This is a place that climbing skins can take you if you take care of them appropriately.
Tips & Tricks: Attaching Your Skins with Ease
I work for Cripple Creek Backcountry at Aspen Highlands, and every day I see uphill skiers preparing for their daily on-resort exercise or backcountry adventure at the base of the resort. Many people struggle with the task of attaching climbing skins efficiently to the base of their skis. Nothing is intuitive about using ski touring equipment, so I will explain one way of attaching skins efficiently.
In Preparation:
It is critical to note that skins should be folded equally in half with “glue-on-glue”. This protects the glue from contaminants and, more importantly, from the air. This is the proper way to store, pack, and dry the skins. Never leave the glue sides exposed to the air as it quickly degrades the glue’s “magic” property of sticking to your bases while not leaving behind residual gunk, making your ski down a sticky “stop-and-go” nightmare.
Skins properly folded in half, glue-to-glue. This is how your skins should look while stored at home in a dark, cool closet. Or how they should be packed away in your ski pack during a tour on the downhill. Or how they should be dried out hanging up away from direct sunlight or radiant heat sources. Bottom line: glue on glue is ideal - no skin savers needed.
How to Effectively Attach Climbing Skins
(This instruction is for skins with a rigid tip attachment: Pomoca, Black Diamond, Salomon, G3)
Step 1: Stand one ski up vertically in front of you with the ski tip pointing up. Attach the tip bail or hooks to the tip of the ski. The plush of the folded skin should be facing you.
Pull the skin apart using the ski as a lever. Ensure that you stick the first part of the skin onto the base of the ski to protect the tip hardware, effectively pulling against the 'skin glue-ski' interface rather than the 'tip hardware-ski tip' interface.
Step 2: Brace the ski tail against one foot and grab the tail end of the skin and start pulling down. Press the initial portion of exposed glue-sided skin onto the ski. This ensures that you are pulling against the ski-glue interface rather than the tip bail-ski interface.
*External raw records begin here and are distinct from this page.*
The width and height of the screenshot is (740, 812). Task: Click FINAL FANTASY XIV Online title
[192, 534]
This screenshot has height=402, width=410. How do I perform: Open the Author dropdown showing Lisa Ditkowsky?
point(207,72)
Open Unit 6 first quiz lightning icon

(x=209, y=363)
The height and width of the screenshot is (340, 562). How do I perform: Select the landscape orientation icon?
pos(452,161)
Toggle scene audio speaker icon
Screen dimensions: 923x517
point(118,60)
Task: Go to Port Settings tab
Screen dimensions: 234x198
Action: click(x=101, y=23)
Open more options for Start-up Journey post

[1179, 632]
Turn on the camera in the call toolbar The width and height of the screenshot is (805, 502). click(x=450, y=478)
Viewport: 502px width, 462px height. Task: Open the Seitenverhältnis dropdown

We see failure in the tip bail hardware from lack of this important distinction. As you pull the skin apart, push the ski down to the ground. This utilizes the ski as a helpful lever.
Push the ski to the ground as you pull the skin apart. This allows you to reach the tail of the ski with ease while aligning the skin to the ski.
Step 3: While bracing the ski tail in your hip, align the skin in the center of the base with both edges of the ski exposed. Tack the skin to the base in the underfoot area of the ski and then smooth the skin on from tip to tail. This ensures proper adhesion of the glue to the base.
Step 4: Attach the tail clip to the tail of the ski, ensuring that there is adequate tension to keep the skin securely attached. If not, move the tail clip to a tighter position on the tail of the skin and reattached the tail clip with improved tension.
And that's that. Skin attachment 101. Now you're set to enjoy an uphill odyssey, skin-trouble-free.
Important Note: For skins with a dynamic tip attachment and rigid tail attachment (Dynafit, Atomic, Hagan), start with the tail of the ski up, attaching the tail clip first, then follow the same directions and attach the rubber tip into the groove at the ski tip last.
How to Fold and Pack Climbing Skins
Another helpful tip is how to properly pack your skins, especially so that they are as small as possible and ready for the next transition.
Step 1: Once removed from the bases of your skis, fold one skin in half, glue-to-glue. Fold the other skin in half glue-to-glue. You won't get the skins to perfectly align, exposing bits of glue-sided skin, and that's okay.
Skins folded together in thirds for optimal packaging.
Step 2: Stack the skins together and fold both skins together into thirds. This makes the smallest package possible and will fit nicely into your pack.
A side view of the compact package produced by folding both climbing skins into thirds. Now the skins are ready to be tossed into your pack. You brought that right?
Now with your bases atop a blanket of fresh snow, reap the rewards of uphill touring. Turn after turn of snow-sliding perfection - all for you to enjoy.